My family went camping & left me home alone, like I’d be missing out.

Oh please, don’t leave me home with electricity & running water.

@DrakeGatsby

[Grocery Store]

Wife: Why do we need 12 baskets?

Me: *takes idioms very literally* One for each egg.

@captainkalvis

waiter: and for you sir?

me: just a water [remembering my date is religious] but make it holy

@BuckyIsotope

“Who let the dogs out” they ask. “No idea” I say. They let me go.

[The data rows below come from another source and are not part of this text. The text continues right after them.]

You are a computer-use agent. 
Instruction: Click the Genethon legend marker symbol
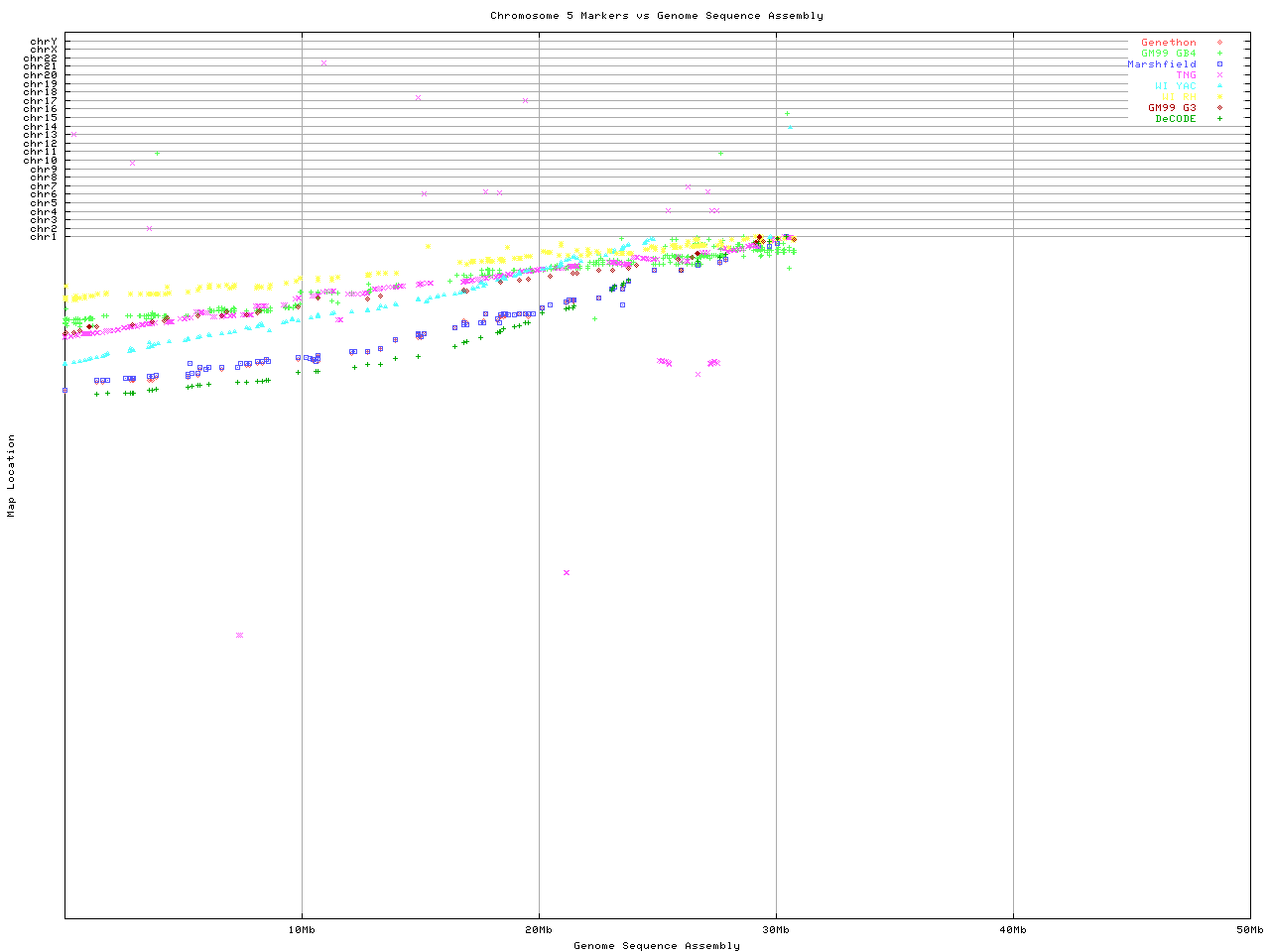[1219, 43]

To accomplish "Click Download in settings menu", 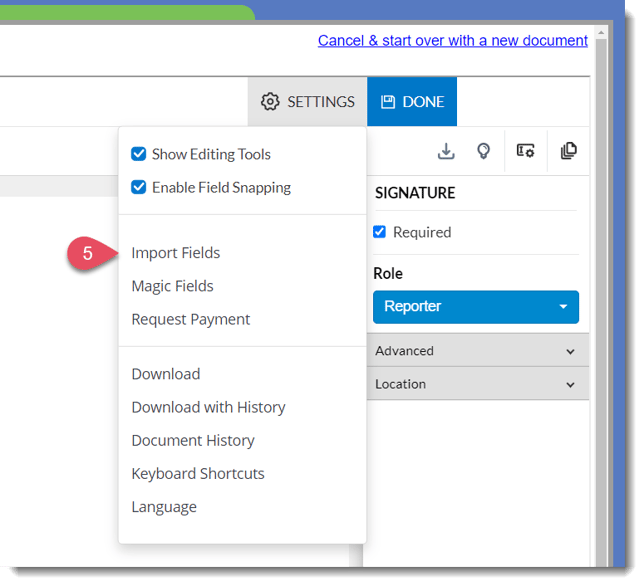I will tap(166, 374).
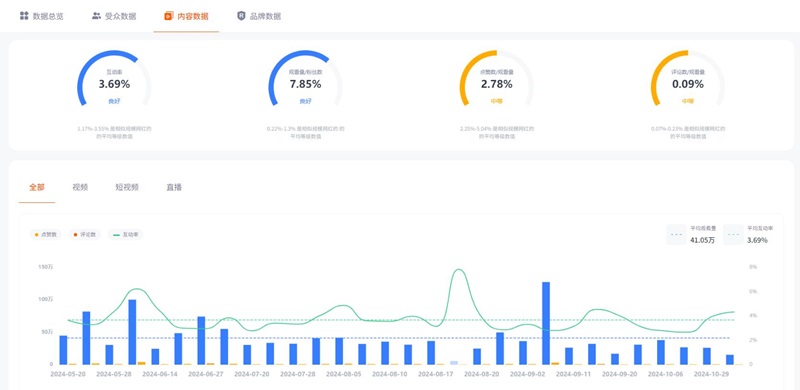800x390 pixels.
Task: Click the 品牌数据 shield icon
Action: click(241, 16)
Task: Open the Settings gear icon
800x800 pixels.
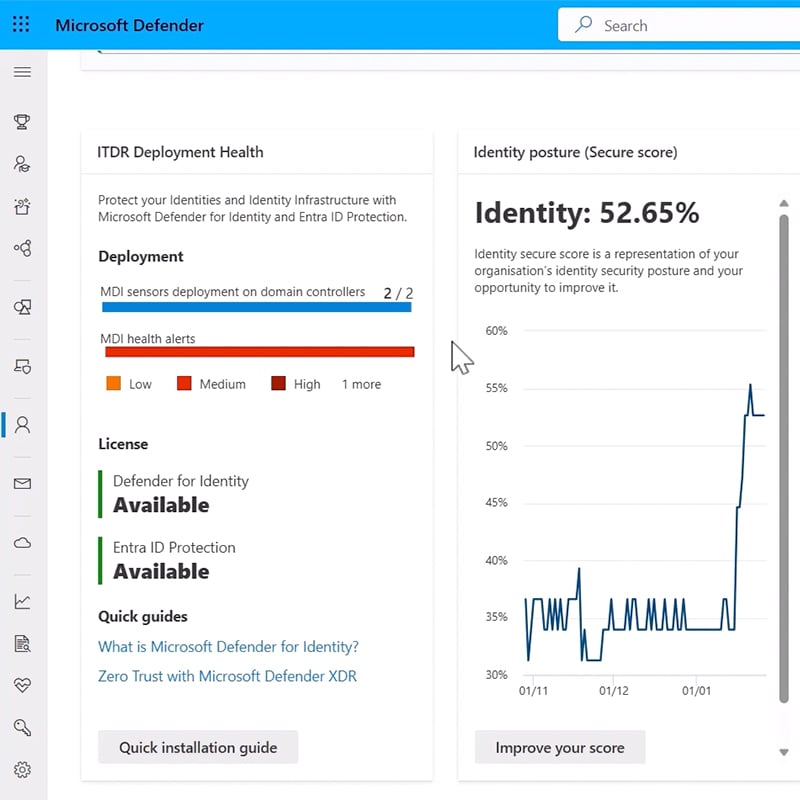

As I walk away from the police station my limp slowly disappears.

@ohpegah

I’ve started using Shrek as a unit of time, where 1 shrek = 1hr 35min (the length of the movie)

Examples:
“See you in a shrek!” (1hr 35min)
“Dinner will be ready in half a shrek.” (47.5min)
“My birthday is only 469.9 shreks away!” (1 month)

@psybermonkey

Friend: you can come to the party if you promise not to do that weird thing where you talk about salad dressing

Me: fine

[Later]

Me: hey would you guys rather own a ranch or a thousand islands

@ArfMeasures

Boss: If you fall asleep again today, I’ll fire you

Me: ok

Boss: Now go and do the sheep inventory

Me: oh no

@sonictyrant

I shouldn’t say this aloud but which idiot called it bug spray and not buzz kill

@Yes_ImAmy

Thank god we don’t have thought bubbles above our heads. I’d be in trouble 99% of the time.